Italian actor (born 1962)

Francesco Acquaroli (born 27 March 1962) is an Italian actor.

==Biography==
Acquaroli was born in Rome in 1962. After high school, he attended the La Scaletta Theatre School, where he studied under Antonio Pierfederici with whom he made his theatre debut in 1987.

In 1988/89, he was in "La nave" by Gabriele D'Annunzio with the direction of Aldo Trionfo. Then he continued with other great directors such as Elio De Capitani, Mario Missiroli, Luca Ronconi, Giuseppe Patroni Griffi and many more.

He made his television debut in 1997 in "The Red and the Black", where he played the Count of Altamira.
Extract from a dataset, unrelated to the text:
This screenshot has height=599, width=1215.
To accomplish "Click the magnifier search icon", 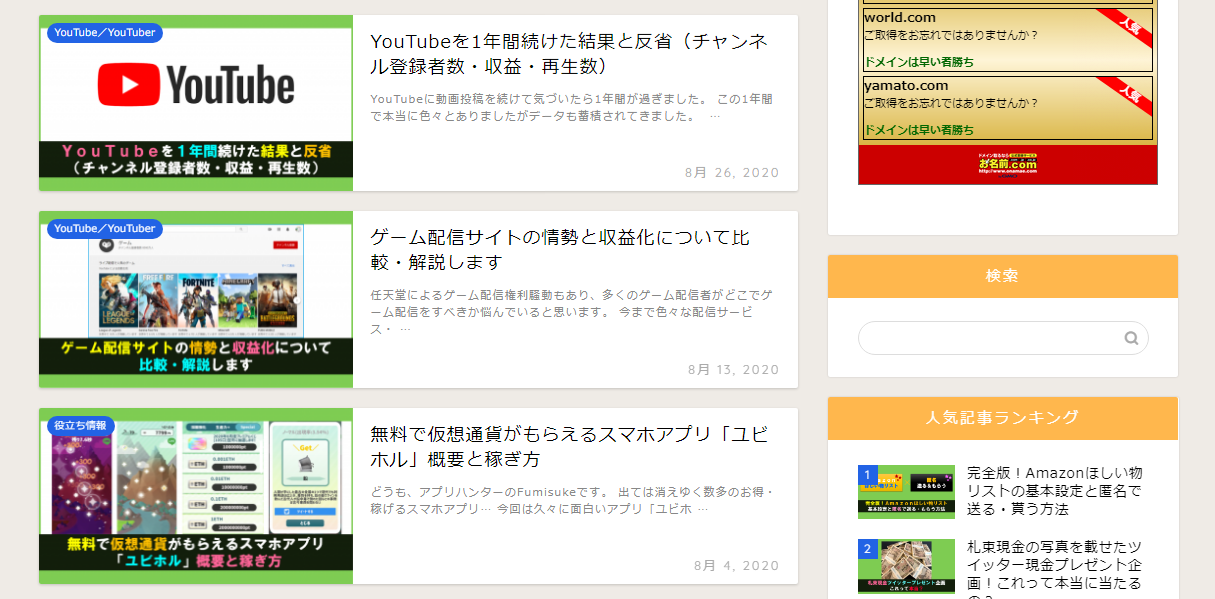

He participated in other television series, including Distretto di Polizia, L'avvocato Porta, Romanzo criminale – La serie, and Squadra antimafia – Palermo oggi, Rocco Schiavone in seasons 1 to 3, for Rai 2 and in "Solo for Mediaset.

In film, Acquaroli debuted in Diaz – Don't Clean Up This Blood by Daniele Vicari, followed by Oranges & Hammer by Diego Bianchi, Pasolini by Abel Ferrara, Era d'estate by Fiorella Infascelli, Mia Madre by Nanni Moretti, I Can Quit Whenever I Want by Sydney Sibilia, The Last Will Be the Last by Massimiliano Bruno, "Dogman" by Matteo garrone, "The Best Years" by Gabriele Muccino, "My Name Is Mohammed" by Pascaljevich, and Adults in the Room by Costa-Gavras. He is the protagonist of Paolo Sorrentino's short film "Little Roman Adventures".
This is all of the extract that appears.